DeFrank won the first of his five championships as a teenager in 1997, and now a veteran at 38, he is quick to acknowledge that he appreciates each of the subsequent titles more and more.
“They are definitely harder to win now than they were 20 years ago,” he said. “The older you get, you appreciate everything more and more — family, friends, and just life in general. It’s also harder as a driver. I’m 38 now, so that’s definitely not old, but I can say that it’s not as easy to be consistent as it used to be. When I was in my 20s, it seemed like my lights just came naturally. Now, it’s a struggle, and all the kids coming up today are really good. You just have to work harder and harder to keep up with them.
“Basically, I’m going to try and approach this year like any other,” DeFrank said. “If we see an opportunity, we’ll go after it. Winning a championship is the greatest memory of my lifetime, and I appreciate each of them more and more. You just can’t tell when or if they’re ever going to happen. You certainly can’t predict one before the season starts. That would be a really easy way to embarrass yourself.”
Pomona Odds and Ends
Dan Fletcher will resume his quest for 100 national event victories when he hits the track in Pomona. Fletcher finished the 2016 season with 99 wins, so his next win will be arguably one of his most historic. As usual, Fletcher will be racing two entries in Pomona: his COPO Camaro Stocker and the Chevy Cobalt Comp entry owned by Rick Braun. Fletcher has banked 11 of his 99 wins in Pomona, including the Super Stock title at last year’s Circle K NHRA Winternationals.
For the first time, the popular Top Dragster and Top Sportsman classes will be included in the Pomona program. The Top Dragster field is particularly interesting because there are a number of fast cars entered, including former Division 3 champ Mike Coughlin, Jesse Adams, and Denny Hills, who are all capable of running in the five-second zone. With a 6.00 e.t. limit, all three drivers will have to slow their cars in order to make the field. One other Top Dragster entry that should attract attention is Bryan Fitzpatrick’s Lucas Oil entry. Fitzpatrick previously raced the car in Comp, and with a turbocharged 198-cid engine, it has by far the smallest powerplant in the class.

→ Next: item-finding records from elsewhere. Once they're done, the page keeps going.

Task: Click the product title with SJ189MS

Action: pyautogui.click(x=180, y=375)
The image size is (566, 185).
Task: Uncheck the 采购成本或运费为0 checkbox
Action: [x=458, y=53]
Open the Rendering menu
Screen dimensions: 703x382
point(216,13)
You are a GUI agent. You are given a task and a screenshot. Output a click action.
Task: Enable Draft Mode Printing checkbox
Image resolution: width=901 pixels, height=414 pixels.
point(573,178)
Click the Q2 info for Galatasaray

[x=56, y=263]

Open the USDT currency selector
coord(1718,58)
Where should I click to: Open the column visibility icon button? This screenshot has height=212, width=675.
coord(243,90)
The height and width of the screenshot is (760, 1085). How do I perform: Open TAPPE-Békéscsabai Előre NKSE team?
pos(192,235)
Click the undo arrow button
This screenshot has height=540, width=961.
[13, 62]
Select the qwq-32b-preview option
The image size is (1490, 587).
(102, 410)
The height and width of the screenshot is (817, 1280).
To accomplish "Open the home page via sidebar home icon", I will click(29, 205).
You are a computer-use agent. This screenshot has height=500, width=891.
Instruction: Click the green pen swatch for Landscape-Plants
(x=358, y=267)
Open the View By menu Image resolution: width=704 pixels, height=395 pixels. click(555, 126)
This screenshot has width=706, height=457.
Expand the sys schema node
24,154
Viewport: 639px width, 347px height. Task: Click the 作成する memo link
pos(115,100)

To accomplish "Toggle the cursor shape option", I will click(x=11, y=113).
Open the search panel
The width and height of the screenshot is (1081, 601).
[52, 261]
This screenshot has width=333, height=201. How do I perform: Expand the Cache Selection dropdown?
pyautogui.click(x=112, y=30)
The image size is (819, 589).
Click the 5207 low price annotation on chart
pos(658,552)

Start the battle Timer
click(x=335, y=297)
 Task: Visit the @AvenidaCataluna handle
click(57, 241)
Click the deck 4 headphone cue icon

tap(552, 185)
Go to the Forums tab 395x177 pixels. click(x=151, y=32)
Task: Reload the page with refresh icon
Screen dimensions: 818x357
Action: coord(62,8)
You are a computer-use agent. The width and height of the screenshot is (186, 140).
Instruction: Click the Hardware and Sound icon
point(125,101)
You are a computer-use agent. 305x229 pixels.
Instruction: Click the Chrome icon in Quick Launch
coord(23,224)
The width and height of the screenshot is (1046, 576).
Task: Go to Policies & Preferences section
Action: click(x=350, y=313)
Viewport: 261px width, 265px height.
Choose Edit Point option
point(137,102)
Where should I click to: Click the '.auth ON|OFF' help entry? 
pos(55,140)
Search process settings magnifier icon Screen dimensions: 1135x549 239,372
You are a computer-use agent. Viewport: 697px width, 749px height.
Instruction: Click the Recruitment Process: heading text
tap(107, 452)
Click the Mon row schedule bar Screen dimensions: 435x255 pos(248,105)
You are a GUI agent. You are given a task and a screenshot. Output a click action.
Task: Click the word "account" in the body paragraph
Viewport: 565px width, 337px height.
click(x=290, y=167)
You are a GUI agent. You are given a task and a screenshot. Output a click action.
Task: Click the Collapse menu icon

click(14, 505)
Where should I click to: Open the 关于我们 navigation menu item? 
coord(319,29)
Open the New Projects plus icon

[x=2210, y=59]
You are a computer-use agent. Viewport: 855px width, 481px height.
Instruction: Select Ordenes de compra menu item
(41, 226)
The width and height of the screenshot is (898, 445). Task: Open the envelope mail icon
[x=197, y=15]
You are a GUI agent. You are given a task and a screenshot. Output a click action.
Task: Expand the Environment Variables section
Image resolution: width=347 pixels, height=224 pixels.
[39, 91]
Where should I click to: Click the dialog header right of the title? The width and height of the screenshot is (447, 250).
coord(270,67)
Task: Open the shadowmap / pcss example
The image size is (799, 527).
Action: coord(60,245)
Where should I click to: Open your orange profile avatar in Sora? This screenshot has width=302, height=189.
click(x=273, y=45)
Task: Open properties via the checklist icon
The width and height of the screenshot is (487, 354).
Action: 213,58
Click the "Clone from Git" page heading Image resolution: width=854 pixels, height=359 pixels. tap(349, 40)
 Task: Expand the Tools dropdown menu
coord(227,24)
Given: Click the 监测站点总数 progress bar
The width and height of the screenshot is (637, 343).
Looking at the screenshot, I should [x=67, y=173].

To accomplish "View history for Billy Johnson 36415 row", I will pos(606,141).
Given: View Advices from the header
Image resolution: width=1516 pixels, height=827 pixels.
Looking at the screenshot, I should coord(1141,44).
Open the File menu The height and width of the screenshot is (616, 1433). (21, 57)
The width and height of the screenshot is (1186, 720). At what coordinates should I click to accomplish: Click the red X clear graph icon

There are 65 cars entered in Stock, but seven of the drivers — Don Little, Fletcher, Bo Butner, Darren Smith, Don Keen, Justin Lamb, Al Corda, and John Calvert — are former national champions. At least 20 others have won at least one previous NHRA national event title.
The Pomona Super Gas field will include Gary Cooke, Randy Fabbro (pictured), Ted Seipel, and Ed DeStaute, four drivers who can trace their roots back to the birth of the 9.90 class. Cooke won the Winternationals in 1982, the first year that a national champion was crowned in Super Gas. Seipel won the Pomona opener a year later when he defeated Cooke in the final round. Likewise, Fabbro also bagged a national event win in 1982, winning the long-defunct Golden Gate Nationals. Fabbro has already won a race this season, scoring at the Division 7 National Open event in Fontana, Calif. Ironically, he still drives the same Ford Pinto that he wheeled to his first win in 1982.